Kemampuan untuk tidak terlalu memikirkan pendapat orang lain dapat membantu seseorang menjaga ketenangan dan mengurangi energi yang terbuang untuk hal-hal tidak penting.
Namun, sikap tersebut perlu memiliki batas.
Masalah muncul ketika “bodo amat” menjadi jawaban untuk semua keadaan.
Ketika sedang kecewa, bodo amat.
Ketika sedang marah, bodo amat.
Ketika hubungan bermasalah, bodo amat.
Ketika seseorang terus menyakiti diri sendiri dengan memendam perasaan, kembali mengatakan bodo amat.
Jika pola seperti ini berlangsung terus-menerus, yang sebenarnya terjadi mungkin bukan ketenangan, melainkan penghindaran.
Karena itu, penting untuk membedakan antara melepaskan dan menghindari.
Melepaskan berarti menyadari bahwa sesuatu memang tidak perlu lagi dibawa dalam pikiran.
Sementara menghindari berarti menjauh dari persoalan karena belum siap menghadapinya.
Keduanya bisa terlihat sama dari luar, tetapi dampaknya berbeda.
Pada akhirnya, seseorang tidak harus memikirkan semua hal.

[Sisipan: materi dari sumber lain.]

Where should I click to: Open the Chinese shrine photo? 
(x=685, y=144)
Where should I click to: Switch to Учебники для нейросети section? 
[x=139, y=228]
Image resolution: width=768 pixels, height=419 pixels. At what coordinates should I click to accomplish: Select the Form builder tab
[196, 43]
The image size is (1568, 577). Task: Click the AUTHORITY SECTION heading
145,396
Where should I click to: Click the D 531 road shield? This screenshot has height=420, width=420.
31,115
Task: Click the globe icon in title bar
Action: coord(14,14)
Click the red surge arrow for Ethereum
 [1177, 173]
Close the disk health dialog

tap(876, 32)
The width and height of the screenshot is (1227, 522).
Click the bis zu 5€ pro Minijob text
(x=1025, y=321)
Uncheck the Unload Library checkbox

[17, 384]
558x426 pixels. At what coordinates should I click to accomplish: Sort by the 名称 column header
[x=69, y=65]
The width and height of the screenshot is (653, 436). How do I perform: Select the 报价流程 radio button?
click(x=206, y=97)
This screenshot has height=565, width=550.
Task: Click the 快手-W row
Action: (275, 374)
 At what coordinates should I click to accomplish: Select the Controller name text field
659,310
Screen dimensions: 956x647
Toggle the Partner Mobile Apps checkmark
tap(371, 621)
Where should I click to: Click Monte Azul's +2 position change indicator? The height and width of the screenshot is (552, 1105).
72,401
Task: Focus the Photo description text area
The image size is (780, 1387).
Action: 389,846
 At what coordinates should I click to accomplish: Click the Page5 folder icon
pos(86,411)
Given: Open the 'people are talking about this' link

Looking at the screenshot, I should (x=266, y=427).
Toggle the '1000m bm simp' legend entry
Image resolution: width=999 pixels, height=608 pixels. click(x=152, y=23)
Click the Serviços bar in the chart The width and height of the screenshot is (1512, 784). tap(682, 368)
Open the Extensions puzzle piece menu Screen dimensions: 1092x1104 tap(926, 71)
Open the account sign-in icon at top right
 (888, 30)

Tidak semua komentar perlu dijawab dan tidak semua persoalan layak menghabiskan energi.
Tetapi beberapa hal memang membutuhkan perhatian.
Emosi perlu dikenali. Konflik tertentu perlu dibicarakan. Hubungan yang penting perlu dirawat. Dan masalah yang terus berulang tidak selalu bisa diselesaikan hanya dengan berpura-pura tidak peduli.
Sikap bodo amat boleh menjadi cara untuk menjaga diri dari hal-hal yang tidak penting. Namun, jangan sampai kalimat tersebut berubah menjadi kebiasaan untuk mengubur semua hal yang terasa tidak nyaman.
Sebab, terlihat cuek bukan selalu berarti seseorang sudah baik-baik saja.
Terkadang, justru dengan mengakui bahwa ada sesuatu yang mengganggu, seseorang bisa mulai memahami dirinya sendiri dan menentukan langkah yang lebih tepat.